→ THE DATA:
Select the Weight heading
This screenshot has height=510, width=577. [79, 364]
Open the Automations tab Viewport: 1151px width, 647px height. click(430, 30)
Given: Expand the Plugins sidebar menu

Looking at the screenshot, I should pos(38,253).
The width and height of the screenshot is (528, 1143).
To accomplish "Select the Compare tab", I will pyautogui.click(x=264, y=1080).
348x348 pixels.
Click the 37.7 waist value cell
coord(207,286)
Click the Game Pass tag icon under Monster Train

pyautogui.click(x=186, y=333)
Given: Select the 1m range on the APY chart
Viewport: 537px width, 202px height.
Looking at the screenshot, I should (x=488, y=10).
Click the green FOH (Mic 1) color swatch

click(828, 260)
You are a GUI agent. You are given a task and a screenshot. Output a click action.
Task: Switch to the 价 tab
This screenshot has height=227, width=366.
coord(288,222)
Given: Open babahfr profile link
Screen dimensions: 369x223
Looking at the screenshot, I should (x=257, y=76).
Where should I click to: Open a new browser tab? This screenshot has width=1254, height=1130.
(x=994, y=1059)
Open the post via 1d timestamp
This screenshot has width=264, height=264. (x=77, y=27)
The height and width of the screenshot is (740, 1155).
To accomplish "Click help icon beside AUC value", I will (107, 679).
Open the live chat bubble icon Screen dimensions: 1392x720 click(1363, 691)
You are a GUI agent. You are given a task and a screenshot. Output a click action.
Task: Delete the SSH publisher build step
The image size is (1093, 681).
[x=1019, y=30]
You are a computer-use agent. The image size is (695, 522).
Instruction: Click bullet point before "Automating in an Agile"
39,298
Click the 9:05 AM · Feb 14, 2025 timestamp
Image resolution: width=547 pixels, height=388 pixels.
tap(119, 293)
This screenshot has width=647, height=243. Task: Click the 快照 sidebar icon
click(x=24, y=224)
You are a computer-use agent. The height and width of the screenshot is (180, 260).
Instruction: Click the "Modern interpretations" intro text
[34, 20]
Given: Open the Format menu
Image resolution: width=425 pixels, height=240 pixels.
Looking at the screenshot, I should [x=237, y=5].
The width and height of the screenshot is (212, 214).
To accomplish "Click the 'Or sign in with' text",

→ REQUIREMENT:
Please repeat each entry exactly as written.

→ EXERCISE RESULT:
Select the Weight heading
This screenshot has height=510, width=577. [79, 364]
Open the Automations tab Viewport: 1151px width, 647px height. click(430, 30)
Given: Expand the Plugins sidebar menu

Looking at the screenshot, I should pos(38,253).
The width and height of the screenshot is (528, 1143).
To accomplish "Select the Compare tab", I will pyautogui.click(x=264, y=1080).
348x348 pixels.
Click the 37.7 waist value cell
coord(207,286)
Click the Game Pass tag icon under Monster Train

pyautogui.click(x=186, y=333)
Given: Select the 1m range on the APY chart
Viewport: 537px width, 202px height.
Looking at the screenshot, I should (x=488, y=10).
Click the green FOH (Mic 1) color swatch

click(828, 260)
You are a GUI agent. You are given a task and a screenshot. Output a click action.
Task: Switch to the 价 tab
This screenshot has height=227, width=366.
coord(288,222)
Given: Open babahfr profile link
Screen dimensions: 369x223
Looking at the screenshot, I should (x=257, y=76).
Where should I click to: Open a new browser tab? This screenshot has width=1254, height=1130.
(x=994, y=1059)
Open the post via 1d timestamp
This screenshot has width=264, height=264. (x=77, y=27)
The height and width of the screenshot is (740, 1155).
To accomplish "Click help icon beside AUC value", I will (107, 679).
Open the live chat bubble icon Screen dimensions: 1392x720 click(1363, 691)
You are a GUI agent. You are given a task and a screenshot. Output a click action.
Task: Delete the SSH publisher build step
The image size is (1093, 681).
[x=1019, y=30]
You are a computer-use agent. The image size is (695, 522).
Instruction: Click bullet point before "Automating in an Agile"
39,298
Click the 9:05 AM · Feb 14, 2025 timestamp
Image resolution: width=547 pixels, height=388 pixels.
tap(119, 293)
This screenshot has width=647, height=243. Task: Click the 快照 sidebar icon
click(x=24, y=224)
You are a computer-use agent. The height and width of the screenshot is (180, 260).
Instruction: Click the "Modern interpretations" intro text
[34, 20]
Given: Open the Format menu
Image resolution: width=425 pixels, height=240 pixels.
Looking at the screenshot, I should [x=237, y=5].
The width and height of the screenshot is (212, 214).
To accomplish "Click the 'Or sign in with' text",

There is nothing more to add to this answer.